No doubt, there is plenty to see at The Art Gallery of Ontario this summer! I was invited for a look around last week and took a bunch of photos to share with you here. However, of course, with art, pictures just don’t do justice, so, hopefully you’ll have a chance to go and see it in person if/when you’re in Toronto. It’s a perfect opportunity to partake in their new admission fee, where those 25 and under always get in free, and others pay $35 once a year for unlimited visits.
I’ll just dive right in, beginning with photos of the solo exhibition, “Friendship Centre” by Brian Jungen.
Brian Jungen is an artist of Dane-Zaa and Swiss ancestry living and working in the North Okanagan of British Columbia. Working in a diverse range of two and three dimensional materials “Jungen is widely regarded as a leading member of a new generation of Vancouver artists”. [Wikipedia]

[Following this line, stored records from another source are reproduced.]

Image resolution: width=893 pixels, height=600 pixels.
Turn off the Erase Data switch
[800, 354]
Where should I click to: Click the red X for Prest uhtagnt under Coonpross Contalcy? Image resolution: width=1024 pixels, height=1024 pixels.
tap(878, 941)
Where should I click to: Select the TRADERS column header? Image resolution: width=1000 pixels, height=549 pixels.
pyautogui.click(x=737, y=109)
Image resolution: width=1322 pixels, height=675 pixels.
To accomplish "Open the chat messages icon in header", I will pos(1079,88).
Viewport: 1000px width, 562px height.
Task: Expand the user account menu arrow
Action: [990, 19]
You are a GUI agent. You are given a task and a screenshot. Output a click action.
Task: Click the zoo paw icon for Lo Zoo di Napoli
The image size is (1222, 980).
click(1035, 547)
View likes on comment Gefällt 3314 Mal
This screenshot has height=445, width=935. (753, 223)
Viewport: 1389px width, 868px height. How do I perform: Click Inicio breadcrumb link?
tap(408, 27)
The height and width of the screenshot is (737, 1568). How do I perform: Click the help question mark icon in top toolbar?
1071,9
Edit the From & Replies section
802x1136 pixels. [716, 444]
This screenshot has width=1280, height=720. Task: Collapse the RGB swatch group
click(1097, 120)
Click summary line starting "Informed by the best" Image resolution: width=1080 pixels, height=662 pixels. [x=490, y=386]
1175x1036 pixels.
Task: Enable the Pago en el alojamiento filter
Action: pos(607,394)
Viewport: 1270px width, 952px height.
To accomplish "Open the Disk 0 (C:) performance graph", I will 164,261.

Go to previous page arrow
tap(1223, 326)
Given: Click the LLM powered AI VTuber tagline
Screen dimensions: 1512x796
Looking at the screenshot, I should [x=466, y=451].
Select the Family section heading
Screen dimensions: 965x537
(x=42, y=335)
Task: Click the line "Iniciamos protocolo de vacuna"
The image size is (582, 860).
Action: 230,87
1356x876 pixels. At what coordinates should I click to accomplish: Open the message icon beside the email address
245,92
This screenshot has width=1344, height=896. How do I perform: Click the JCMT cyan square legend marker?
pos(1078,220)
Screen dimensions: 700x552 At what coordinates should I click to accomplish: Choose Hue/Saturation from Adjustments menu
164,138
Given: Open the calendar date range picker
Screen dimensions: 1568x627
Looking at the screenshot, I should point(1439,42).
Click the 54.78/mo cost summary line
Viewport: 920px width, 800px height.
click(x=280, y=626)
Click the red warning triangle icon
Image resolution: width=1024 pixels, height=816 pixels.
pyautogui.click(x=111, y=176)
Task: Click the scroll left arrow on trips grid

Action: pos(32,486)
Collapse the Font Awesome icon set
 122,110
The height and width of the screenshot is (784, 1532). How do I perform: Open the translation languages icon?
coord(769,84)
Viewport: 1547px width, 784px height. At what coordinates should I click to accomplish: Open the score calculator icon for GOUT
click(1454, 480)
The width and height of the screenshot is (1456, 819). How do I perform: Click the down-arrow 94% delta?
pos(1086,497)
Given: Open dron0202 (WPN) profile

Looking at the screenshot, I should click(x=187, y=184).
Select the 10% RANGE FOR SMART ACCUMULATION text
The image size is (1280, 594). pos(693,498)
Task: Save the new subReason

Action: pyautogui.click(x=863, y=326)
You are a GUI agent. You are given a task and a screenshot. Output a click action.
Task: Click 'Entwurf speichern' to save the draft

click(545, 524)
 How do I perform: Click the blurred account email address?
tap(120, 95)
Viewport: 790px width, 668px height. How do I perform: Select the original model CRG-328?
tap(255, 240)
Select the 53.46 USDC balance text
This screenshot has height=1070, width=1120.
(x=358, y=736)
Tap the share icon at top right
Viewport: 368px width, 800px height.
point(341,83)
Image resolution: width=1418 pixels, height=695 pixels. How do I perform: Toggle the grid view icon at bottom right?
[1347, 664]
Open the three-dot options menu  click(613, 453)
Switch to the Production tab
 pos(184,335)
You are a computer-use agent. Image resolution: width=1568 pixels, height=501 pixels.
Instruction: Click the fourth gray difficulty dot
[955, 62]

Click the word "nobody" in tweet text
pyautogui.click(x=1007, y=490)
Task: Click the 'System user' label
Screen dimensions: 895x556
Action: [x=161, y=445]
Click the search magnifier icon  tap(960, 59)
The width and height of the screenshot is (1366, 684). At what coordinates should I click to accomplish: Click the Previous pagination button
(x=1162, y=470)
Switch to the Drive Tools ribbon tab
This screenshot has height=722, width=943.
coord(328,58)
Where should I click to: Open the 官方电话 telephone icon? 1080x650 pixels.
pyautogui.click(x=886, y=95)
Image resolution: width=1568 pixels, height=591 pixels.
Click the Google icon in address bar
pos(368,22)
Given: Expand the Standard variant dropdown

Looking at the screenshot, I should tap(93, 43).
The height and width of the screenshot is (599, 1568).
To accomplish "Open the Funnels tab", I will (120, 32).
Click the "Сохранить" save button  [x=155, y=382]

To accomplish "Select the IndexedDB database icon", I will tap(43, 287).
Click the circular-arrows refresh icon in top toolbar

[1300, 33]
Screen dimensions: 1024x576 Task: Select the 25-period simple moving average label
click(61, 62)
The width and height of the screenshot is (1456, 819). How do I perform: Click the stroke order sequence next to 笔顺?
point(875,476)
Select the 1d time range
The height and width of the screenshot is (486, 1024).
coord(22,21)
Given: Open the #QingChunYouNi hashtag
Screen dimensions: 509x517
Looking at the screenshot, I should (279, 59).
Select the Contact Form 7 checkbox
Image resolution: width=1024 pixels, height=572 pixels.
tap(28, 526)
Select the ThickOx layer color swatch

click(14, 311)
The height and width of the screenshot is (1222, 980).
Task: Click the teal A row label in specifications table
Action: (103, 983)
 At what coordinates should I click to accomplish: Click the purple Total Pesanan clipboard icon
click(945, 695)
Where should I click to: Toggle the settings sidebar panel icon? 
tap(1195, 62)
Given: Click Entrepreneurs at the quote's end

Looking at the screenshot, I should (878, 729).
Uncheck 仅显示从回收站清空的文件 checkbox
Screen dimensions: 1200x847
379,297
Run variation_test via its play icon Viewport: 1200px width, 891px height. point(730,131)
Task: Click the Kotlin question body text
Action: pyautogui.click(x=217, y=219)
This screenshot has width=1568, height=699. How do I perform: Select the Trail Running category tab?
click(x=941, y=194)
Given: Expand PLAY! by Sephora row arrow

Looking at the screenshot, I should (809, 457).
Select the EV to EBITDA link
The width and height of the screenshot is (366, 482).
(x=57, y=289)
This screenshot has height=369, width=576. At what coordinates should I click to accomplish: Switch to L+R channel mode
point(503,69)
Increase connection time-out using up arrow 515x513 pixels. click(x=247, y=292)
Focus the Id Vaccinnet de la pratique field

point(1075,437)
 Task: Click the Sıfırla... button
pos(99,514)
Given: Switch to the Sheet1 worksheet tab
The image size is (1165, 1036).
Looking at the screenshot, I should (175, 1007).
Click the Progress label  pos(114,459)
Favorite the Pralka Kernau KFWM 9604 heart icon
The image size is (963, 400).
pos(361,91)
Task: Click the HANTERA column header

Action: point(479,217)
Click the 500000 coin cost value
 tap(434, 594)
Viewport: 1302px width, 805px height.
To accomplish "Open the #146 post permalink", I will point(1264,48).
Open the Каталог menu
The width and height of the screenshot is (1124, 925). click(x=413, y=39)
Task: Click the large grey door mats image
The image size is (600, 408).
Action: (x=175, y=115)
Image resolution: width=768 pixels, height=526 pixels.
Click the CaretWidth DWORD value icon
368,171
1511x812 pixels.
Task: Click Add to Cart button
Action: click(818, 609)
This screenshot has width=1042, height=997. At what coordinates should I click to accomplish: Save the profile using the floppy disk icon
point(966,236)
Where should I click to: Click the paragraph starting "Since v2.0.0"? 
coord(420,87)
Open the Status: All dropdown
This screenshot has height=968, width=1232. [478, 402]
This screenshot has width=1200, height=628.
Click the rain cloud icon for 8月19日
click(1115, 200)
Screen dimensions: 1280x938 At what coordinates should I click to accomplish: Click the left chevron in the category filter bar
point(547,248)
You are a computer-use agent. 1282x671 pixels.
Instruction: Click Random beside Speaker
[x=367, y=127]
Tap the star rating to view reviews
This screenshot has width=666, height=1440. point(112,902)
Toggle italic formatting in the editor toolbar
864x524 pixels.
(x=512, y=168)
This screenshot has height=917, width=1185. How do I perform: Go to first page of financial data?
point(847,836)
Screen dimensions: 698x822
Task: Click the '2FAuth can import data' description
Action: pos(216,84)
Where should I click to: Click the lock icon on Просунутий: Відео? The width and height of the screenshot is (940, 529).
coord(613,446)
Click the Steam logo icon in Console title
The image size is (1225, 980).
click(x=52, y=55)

There are many words that can be used to describe his artwork but the first one that comes to mind is “fun”. I saw a group of children about 8 years old coming in as I was leaving, and would say that they definitely agreed. They clearly adored it.
You just can’t help but smile upon entering the large main space, which is an artwork itself — a full-size replica of a basketball court which Brian Jungen created especially for this show. The sports-theme is extended by the inclusion of benches, lockers and gym mats.
Then, there are his sculptures which are impressively made from sneakers (Nike Air Jordans to be precise), gym bags, and leather gloves. A full-size whale skeleton made from plastic lawn furniture is a sight to behold.
↑ Made from Nike Air Jordan sneakers. ↑
↑ Made from plastic lawn furniture. ↑
↑ Made from baseball mitts. ↑
↑ Made from leather women’s gloves, on the left, and from the leather skins of baseballs that his dog Ed had chewed, on the right. ↑
↑ There’s a little theatre set up with five screens, showing a film Brian Jungen made of him and his family moose hunting in northern British Columbia. (It’s eight hours long in total, so they’ve divided it amoungst five screens.) ↑
↑ Made from ropes of LED lights, deerskin rawhide and braided sinew. ↑
“Friendship Centre” by Brian Jungen will be on display at The AGO until August 25th, 2019.
↑ In a different area of the gallery, Walker Court, there’s a huge tipi that Brian Jungen made from 11 leather sofas, called “Furniture Sculpture – 2006”. The “spines” are the wood from the sofa frames. This is only the second time it has been displayed because it requires a very high ceiling. It will be there until July 28th.
I also had another look at the remarkable artworks of Vija Celmins, in the solo exhibition “To Fix the Image in Memory”. It runs until August 5th.
As I previously wrote about this excellent mind-bending show in this post, I’ll just pop a few new photos in here …
↑ This display-case contained several pairs of identical stones. And, since no two stones can look exactly the same in nature, one is real and the other was meticulously copied by the artist. ↑
From there I dropped in to see an exhibition of photography, called “Women in Focus“. It’s a show of early photographs taken in the 1920s to the 1940s, which feature women either as the subject or as the photographer.
It was set up at the beginning of May, in partnership with the Contact Photography Festival, and will hang until November 10th.
In a small room adjacent to the one with the photographs, I came upon a nice surprise. Well, actually two surprises — a drawing by one of my favourite artists Fernand Léger, that I didn’t know the gallery had, and a repeating loop of an early film, something he made with Man Ray back in 1923, called “Ballet Mécanique“. This show will also run until November 10th.
It took me a couple of hours to explore these four exhibits, which make up only a fraction of all there is to see at The AGO. There really is something for everyone in this big beautiful building, that’s chock-full of wonderful art!